Exercise prompt: Return the lines of the data below, from the one containing "1034x451 pixels." through the very last, exactly and with both ends included; no pictures.

Start of Task material

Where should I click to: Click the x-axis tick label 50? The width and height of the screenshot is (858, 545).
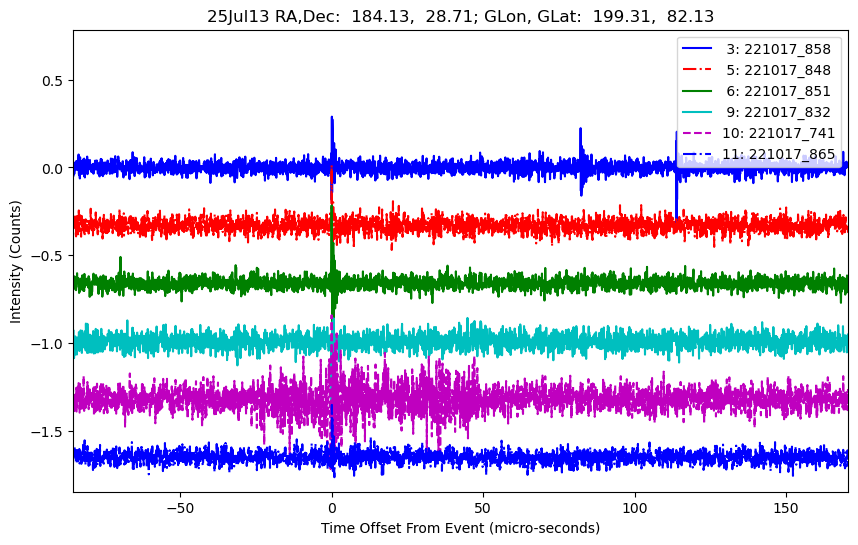483,507
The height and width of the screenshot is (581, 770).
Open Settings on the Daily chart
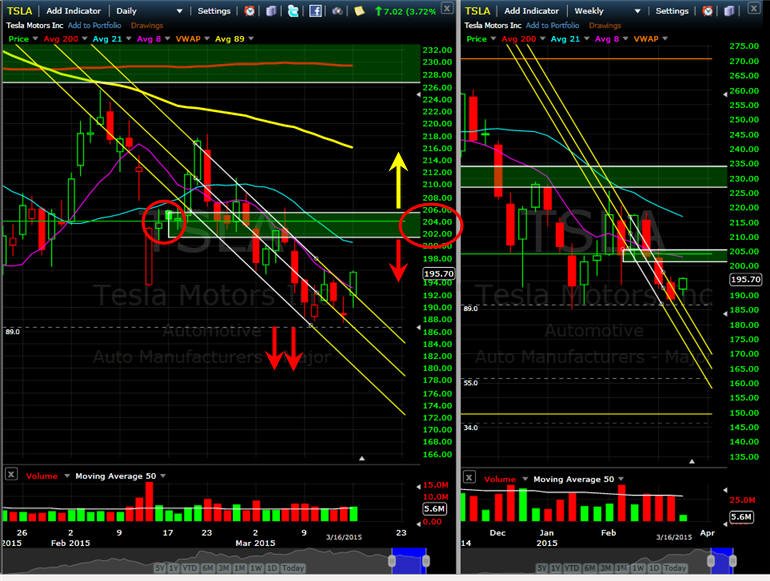pyautogui.click(x=214, y=11)
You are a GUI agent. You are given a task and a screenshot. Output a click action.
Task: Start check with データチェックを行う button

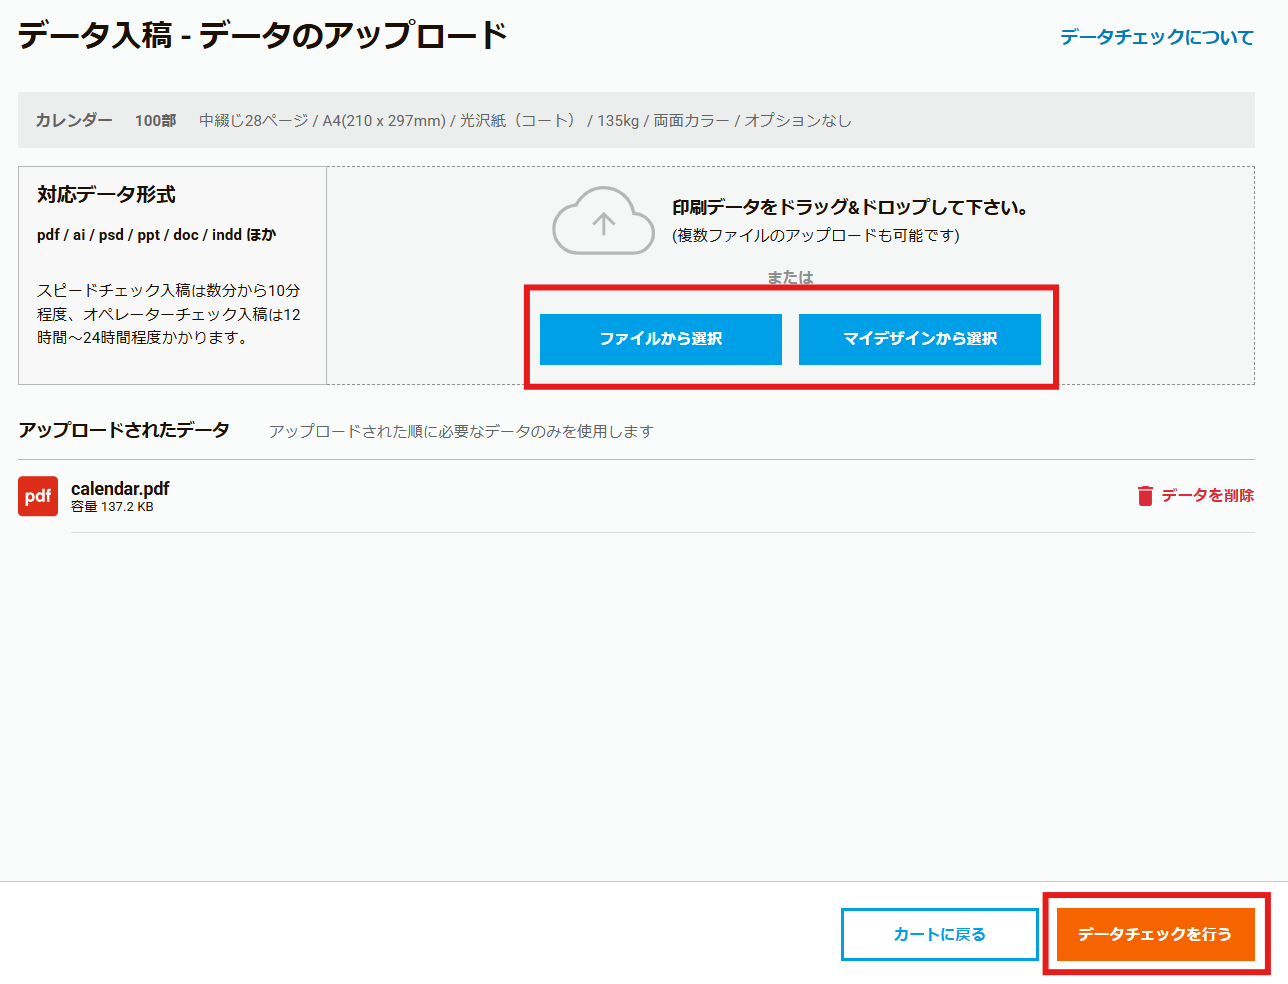click(x=1155, y=934)
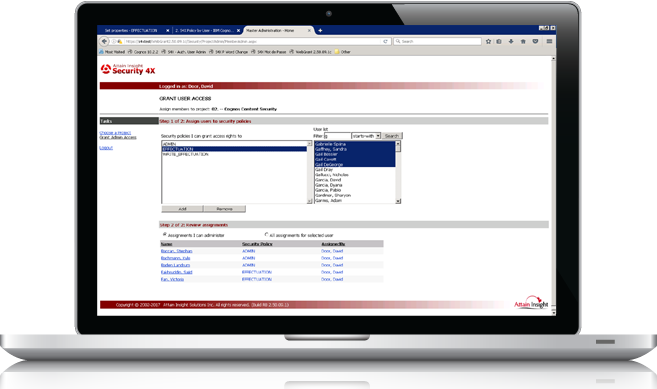Click the browser back arrow button
657x389 pixels.
(104, 41)
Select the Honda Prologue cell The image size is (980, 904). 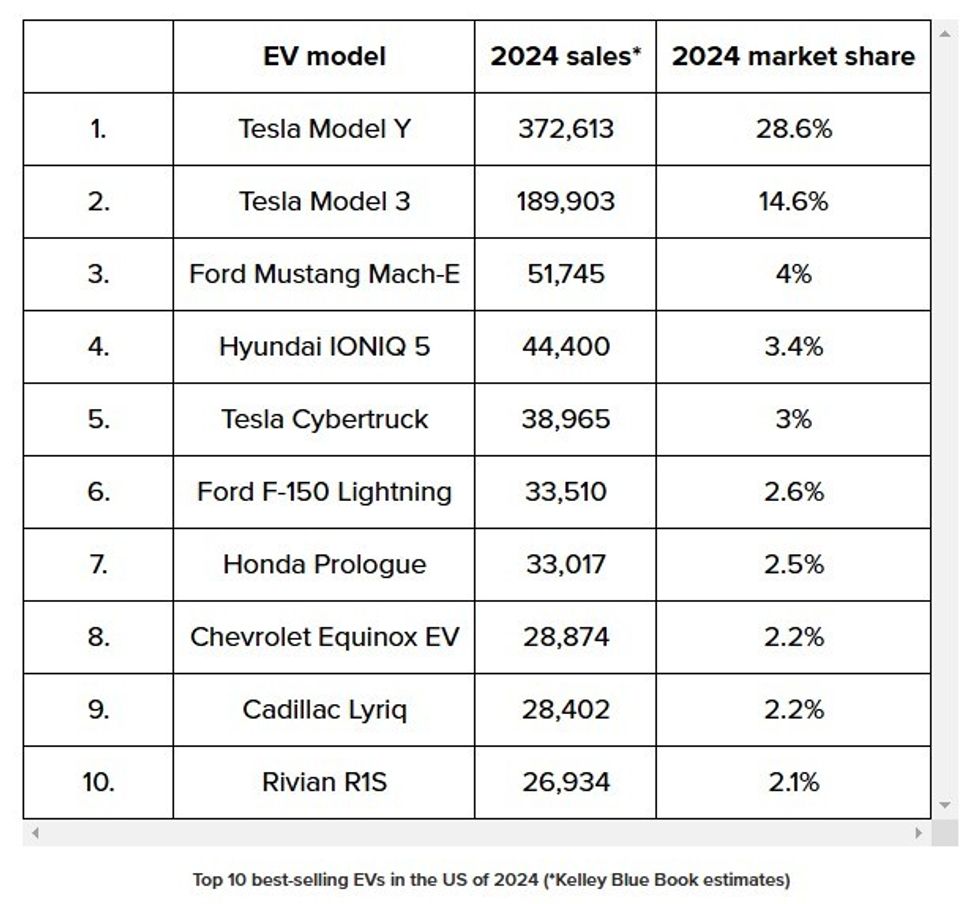click(x=324, y=564)
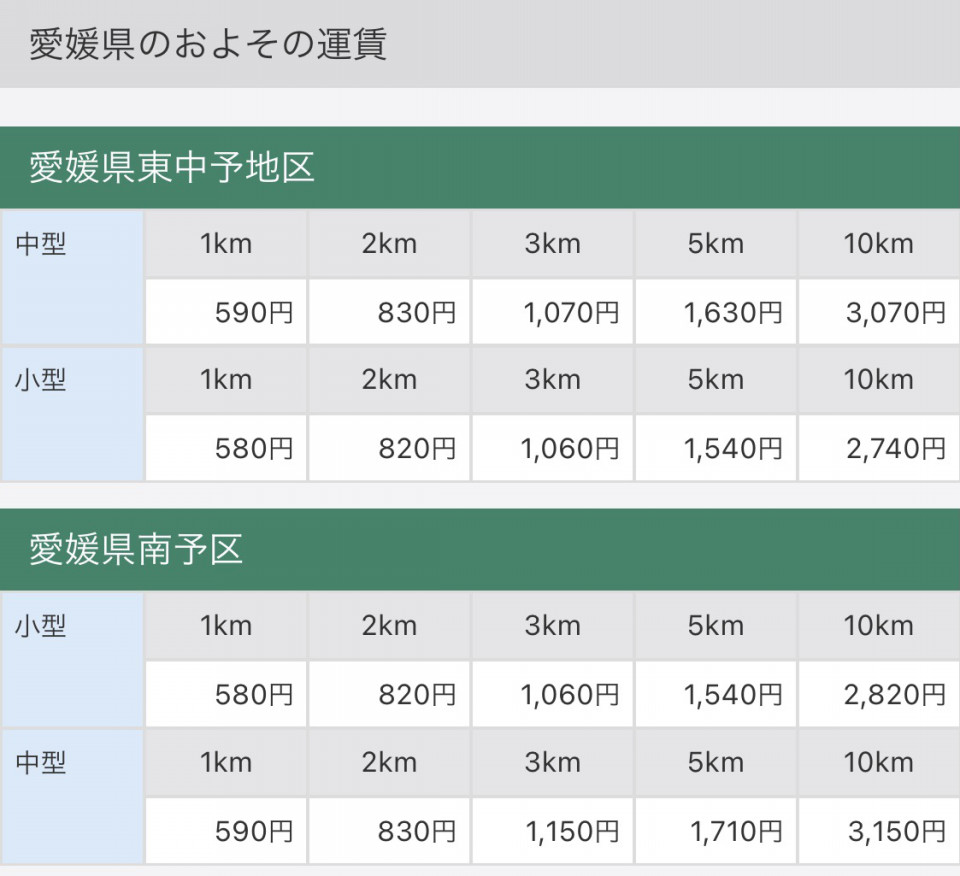Select the 1,070円 fare cell
The width and height of the screenshot is (960, 876).
(x=552, y=312)
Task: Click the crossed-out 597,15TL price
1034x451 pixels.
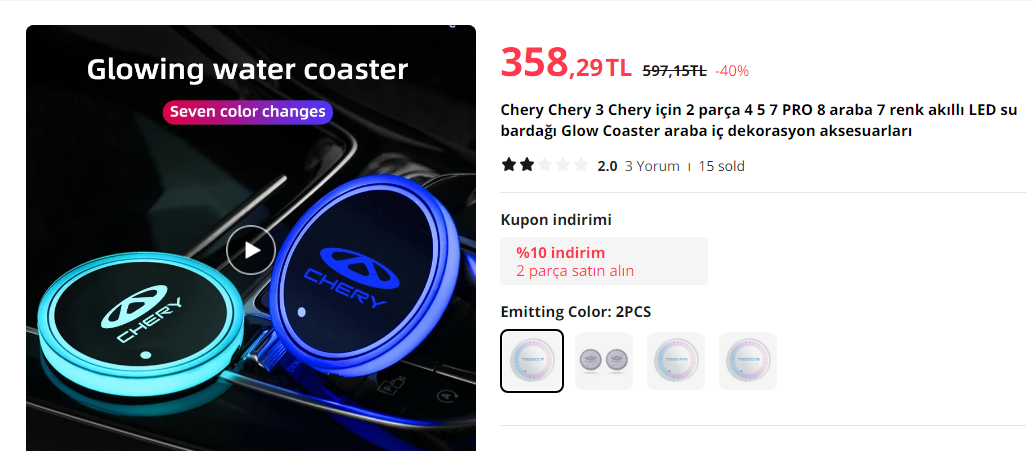Action: point(675,71)
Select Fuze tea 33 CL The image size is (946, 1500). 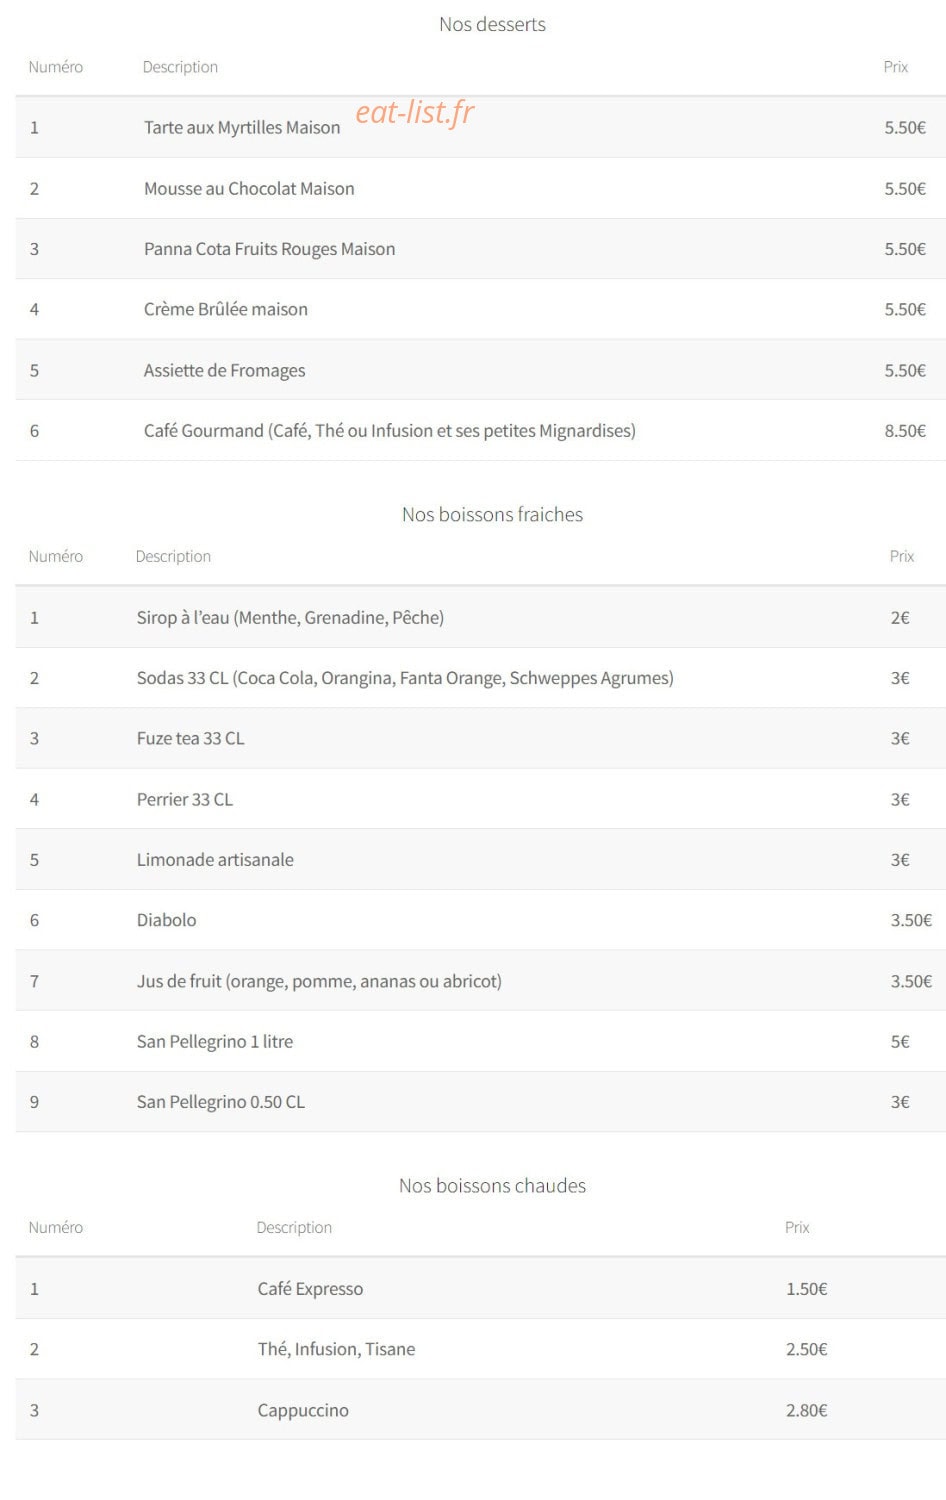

End of Task material

Task solution:
1034x451 pixels.
Action: point(675,71)
Select Fuze tea 33 CL The image size is (946, 1500). 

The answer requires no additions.